Вот свернулись санки, И я на бок- хлоп! Кубарем качуся Под гору в сугроб.
И друзья-мальчишки Стоя надо мной, Весело хохочут Над моей бедой.
Всё лицо и руки Залепил мне снег... Мне в сугробе- горе, А ребятам смех!" 
I am competing in the Olympiada, and I would appreciate if someone could record this and post it for me to listen to. Thanks 
Sean

----------


## Lampada

Стихотворение И. З. Сурикова  *Суриков Иван Захарович* (1841, деревня Новосёлово Угличского уезда Ярославской губернии — 1880, Москва), поэт. Сын крепостного крестьянина. 
С 1849 в Москве торговал с отцом, потом в собственной мелочной лавке. Самостоятельно выучился грамоте; в 1862 познакомился с А.Н. Плещеевым, который способствовал развитию поэтического дара Сурикова. 
Начал печататься в Москве в 1864; в 1871, 1875 и 1877 выпустил 3 сборника стихов, насыщенных фольклорными традициями, в том числе стихотворение «Детство» («Вот моя деревня, вот мой дом родной...») и др.; некоторые стихи стали популярными песнями: «Рябина» («Что шумишь, качаясь...»), «В степи» (в народной обработке — «Степь да степь кругом...»), «Я ли в поле да не травушка была». 
Писал также пьесы и поэмы на сюжеты из русской истории: «Садко», на основе которой создана одноименная опера Н.А. Римского-Корсакова; «Казнь Стеньки Разина», запечатлевшая образ древней русской столицы. 
По инициативе Сурикова в Москве в 1872 был выпущен коллективный сборник произведений писателей-самоучек «Рассвет», положивший начало Суриковскому литературно-музыкальному кружку.

----------


## Rtyom

> "Вот моя деревня; Вот мой дом родной; Вот качусь я в санках По горе крутой.
> Вот свернулись санки, И я на бок- хлоп!
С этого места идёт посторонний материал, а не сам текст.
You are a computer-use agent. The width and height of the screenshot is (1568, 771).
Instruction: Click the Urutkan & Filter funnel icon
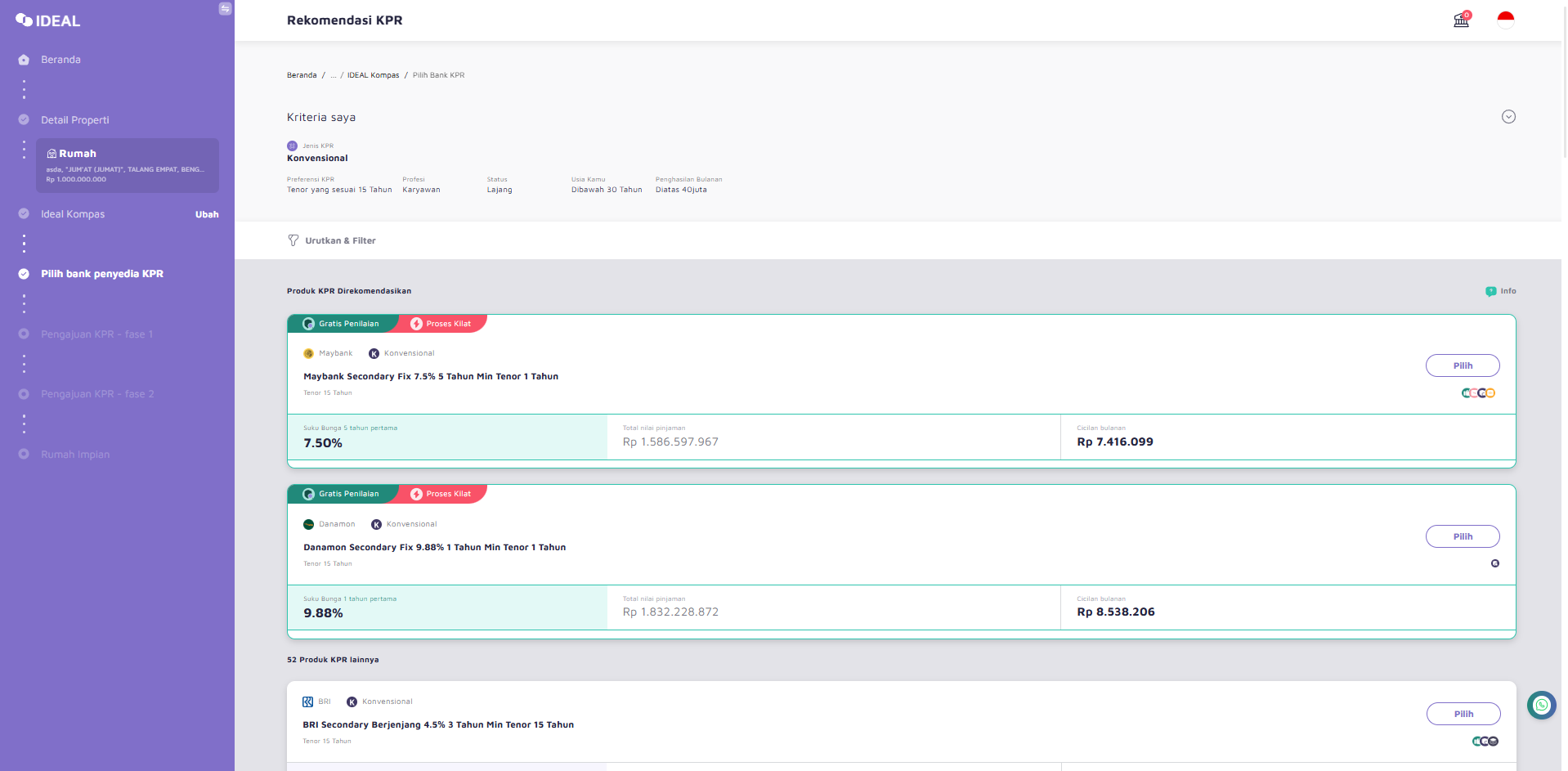click(x=293, y=240)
Кубарем качуся Под гору в сугроб.
> И друзья-мальчишки Стоя надо мной, Весело хохочут Над моей бедой.
> Всё лицо и руки Залепил мне снег... Мне в сугробе- горе, А ребятам смех!" 
> I am competing in the Olympiada, and I would appreciate if someone could record this and post it for me to listen to. Thanks 
> Sean

----------


## Sts70004

Thanks very much, it's very useful to hear it and compare.

----------